→ **Task description**:
Collect every line in the records below that contains the word "Free".

→ **Records provided**:
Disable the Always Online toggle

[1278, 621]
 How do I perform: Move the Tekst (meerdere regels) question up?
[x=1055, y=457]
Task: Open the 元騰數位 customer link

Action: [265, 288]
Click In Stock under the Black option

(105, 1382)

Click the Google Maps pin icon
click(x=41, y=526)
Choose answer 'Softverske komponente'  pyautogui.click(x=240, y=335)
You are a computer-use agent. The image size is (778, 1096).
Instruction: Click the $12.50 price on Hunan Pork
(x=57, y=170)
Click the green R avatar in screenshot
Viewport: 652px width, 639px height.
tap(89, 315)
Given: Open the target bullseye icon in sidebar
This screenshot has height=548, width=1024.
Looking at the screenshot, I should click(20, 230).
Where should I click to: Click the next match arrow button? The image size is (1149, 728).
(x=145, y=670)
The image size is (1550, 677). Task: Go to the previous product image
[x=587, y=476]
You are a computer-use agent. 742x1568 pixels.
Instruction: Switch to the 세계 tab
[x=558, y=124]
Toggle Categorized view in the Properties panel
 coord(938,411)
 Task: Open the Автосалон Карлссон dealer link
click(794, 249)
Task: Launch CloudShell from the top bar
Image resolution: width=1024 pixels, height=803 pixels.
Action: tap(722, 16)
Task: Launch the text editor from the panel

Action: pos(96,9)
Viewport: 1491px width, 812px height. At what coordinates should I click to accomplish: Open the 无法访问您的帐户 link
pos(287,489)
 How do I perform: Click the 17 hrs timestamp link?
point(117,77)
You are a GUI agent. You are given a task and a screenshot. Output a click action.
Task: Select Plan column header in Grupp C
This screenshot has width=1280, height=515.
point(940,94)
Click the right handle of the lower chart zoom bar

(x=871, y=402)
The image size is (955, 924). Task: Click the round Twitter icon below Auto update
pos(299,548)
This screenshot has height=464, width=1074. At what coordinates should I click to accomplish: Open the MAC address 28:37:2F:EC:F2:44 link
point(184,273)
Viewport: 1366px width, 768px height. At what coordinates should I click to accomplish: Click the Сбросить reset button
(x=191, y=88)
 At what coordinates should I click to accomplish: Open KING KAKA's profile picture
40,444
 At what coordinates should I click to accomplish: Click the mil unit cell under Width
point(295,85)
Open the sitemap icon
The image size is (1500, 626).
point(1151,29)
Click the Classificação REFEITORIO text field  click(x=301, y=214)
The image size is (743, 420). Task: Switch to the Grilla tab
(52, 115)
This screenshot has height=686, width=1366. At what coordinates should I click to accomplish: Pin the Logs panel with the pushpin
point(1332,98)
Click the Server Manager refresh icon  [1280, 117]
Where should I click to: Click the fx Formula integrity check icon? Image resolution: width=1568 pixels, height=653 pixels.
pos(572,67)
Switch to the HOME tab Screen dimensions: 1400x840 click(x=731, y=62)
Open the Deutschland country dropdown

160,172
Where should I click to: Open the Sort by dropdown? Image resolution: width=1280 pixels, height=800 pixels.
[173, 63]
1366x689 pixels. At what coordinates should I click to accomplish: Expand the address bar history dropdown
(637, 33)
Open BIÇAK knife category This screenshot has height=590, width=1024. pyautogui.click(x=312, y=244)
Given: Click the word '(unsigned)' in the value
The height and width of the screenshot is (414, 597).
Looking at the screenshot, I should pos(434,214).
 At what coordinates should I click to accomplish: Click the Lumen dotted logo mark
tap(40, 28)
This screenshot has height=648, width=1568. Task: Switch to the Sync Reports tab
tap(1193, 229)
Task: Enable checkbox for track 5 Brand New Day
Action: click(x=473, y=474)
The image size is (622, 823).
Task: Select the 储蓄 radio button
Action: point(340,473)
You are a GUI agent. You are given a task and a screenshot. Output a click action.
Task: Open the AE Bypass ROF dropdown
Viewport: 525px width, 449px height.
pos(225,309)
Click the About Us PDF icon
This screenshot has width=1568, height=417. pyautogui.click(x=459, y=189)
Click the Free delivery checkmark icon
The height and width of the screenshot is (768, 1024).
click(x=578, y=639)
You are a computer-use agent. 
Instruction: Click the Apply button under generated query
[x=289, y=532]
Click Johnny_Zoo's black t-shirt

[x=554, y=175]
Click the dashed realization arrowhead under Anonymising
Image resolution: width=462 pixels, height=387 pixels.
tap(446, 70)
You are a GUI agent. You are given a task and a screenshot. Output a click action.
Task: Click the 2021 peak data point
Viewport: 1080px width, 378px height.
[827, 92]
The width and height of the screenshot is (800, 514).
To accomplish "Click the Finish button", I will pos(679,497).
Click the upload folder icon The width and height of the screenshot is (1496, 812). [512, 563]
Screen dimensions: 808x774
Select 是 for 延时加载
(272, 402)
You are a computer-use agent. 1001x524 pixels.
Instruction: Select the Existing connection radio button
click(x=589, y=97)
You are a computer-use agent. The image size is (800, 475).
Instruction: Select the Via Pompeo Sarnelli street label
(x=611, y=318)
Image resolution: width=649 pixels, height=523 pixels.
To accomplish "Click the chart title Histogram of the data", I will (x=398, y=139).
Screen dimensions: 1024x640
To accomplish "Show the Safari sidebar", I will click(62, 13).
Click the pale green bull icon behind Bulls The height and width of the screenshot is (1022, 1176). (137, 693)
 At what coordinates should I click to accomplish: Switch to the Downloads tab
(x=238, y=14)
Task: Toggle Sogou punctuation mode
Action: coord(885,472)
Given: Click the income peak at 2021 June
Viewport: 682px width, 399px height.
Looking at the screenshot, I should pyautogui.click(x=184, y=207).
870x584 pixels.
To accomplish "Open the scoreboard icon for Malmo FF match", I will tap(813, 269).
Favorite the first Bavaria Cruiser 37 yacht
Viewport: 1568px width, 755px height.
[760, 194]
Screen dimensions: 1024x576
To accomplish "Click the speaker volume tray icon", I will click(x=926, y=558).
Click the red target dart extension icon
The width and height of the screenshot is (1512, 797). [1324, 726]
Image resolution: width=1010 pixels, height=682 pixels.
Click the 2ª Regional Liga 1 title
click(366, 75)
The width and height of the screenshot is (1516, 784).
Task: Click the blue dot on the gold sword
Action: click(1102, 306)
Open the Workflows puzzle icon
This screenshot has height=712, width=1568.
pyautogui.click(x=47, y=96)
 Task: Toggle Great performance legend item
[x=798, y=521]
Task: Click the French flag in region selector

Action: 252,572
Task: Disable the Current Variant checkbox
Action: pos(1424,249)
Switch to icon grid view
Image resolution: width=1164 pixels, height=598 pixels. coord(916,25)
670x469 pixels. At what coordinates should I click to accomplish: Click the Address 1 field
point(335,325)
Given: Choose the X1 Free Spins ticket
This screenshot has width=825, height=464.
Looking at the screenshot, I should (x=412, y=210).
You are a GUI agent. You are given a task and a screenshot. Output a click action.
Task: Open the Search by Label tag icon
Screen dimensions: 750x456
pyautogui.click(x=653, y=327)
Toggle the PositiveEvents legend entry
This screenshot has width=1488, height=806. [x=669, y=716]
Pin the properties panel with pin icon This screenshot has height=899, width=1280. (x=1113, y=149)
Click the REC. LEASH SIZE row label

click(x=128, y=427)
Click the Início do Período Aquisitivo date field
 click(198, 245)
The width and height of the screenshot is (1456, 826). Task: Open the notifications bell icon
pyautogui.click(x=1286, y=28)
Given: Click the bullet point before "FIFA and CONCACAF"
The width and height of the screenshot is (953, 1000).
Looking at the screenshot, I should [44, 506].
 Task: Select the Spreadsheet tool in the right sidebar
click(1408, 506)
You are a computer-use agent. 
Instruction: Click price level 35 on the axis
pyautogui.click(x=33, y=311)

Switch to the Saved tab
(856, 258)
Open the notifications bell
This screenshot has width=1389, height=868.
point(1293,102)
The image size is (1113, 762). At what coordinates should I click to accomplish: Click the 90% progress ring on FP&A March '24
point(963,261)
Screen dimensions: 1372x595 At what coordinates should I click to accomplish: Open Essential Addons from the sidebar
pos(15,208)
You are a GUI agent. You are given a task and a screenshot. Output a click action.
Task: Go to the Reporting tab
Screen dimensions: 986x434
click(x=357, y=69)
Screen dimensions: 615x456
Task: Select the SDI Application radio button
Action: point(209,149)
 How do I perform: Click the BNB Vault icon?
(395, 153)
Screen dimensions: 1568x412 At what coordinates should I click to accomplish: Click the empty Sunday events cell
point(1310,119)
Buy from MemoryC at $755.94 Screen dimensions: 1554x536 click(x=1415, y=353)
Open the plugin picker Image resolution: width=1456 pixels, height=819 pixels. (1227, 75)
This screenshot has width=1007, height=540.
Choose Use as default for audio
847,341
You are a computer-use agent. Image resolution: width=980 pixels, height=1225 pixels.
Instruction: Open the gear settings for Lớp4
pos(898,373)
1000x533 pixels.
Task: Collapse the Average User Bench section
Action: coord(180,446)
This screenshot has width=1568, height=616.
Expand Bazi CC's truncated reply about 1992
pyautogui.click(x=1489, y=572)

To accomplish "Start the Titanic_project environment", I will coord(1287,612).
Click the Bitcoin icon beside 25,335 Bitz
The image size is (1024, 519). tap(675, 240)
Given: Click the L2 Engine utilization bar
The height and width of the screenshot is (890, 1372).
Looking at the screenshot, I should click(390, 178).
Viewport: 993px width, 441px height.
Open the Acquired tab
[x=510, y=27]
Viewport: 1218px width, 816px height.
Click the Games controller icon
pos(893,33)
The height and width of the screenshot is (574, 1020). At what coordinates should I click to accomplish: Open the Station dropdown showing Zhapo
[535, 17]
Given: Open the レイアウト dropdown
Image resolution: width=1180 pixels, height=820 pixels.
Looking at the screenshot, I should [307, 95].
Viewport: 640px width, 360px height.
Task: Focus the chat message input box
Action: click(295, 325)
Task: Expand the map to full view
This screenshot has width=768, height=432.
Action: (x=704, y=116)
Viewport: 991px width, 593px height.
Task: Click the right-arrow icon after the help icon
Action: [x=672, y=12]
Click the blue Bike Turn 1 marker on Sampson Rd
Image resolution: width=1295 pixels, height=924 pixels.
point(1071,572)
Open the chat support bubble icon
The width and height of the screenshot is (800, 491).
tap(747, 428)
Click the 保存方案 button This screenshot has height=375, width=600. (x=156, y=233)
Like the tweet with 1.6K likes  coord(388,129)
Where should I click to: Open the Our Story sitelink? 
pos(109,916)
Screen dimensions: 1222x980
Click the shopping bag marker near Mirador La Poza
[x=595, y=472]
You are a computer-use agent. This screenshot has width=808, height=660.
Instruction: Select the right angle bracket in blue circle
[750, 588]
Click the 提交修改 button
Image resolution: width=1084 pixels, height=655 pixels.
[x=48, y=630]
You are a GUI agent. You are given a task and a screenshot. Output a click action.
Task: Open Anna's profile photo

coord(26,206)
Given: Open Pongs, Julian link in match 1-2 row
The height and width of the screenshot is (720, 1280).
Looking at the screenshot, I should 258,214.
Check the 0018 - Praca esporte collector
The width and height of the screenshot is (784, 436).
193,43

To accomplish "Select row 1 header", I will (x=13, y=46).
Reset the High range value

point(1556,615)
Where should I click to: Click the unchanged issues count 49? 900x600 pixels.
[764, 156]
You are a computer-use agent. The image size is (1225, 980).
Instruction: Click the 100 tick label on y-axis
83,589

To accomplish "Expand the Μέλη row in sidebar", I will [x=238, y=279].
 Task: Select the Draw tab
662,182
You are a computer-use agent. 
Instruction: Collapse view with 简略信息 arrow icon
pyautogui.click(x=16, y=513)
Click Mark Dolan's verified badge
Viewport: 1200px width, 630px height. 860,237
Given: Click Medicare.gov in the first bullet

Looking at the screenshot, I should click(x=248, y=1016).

→ **Answer to this problem**:
Click the Free delivery checkmark icon
Given: Choose the X1 Free Spins ticket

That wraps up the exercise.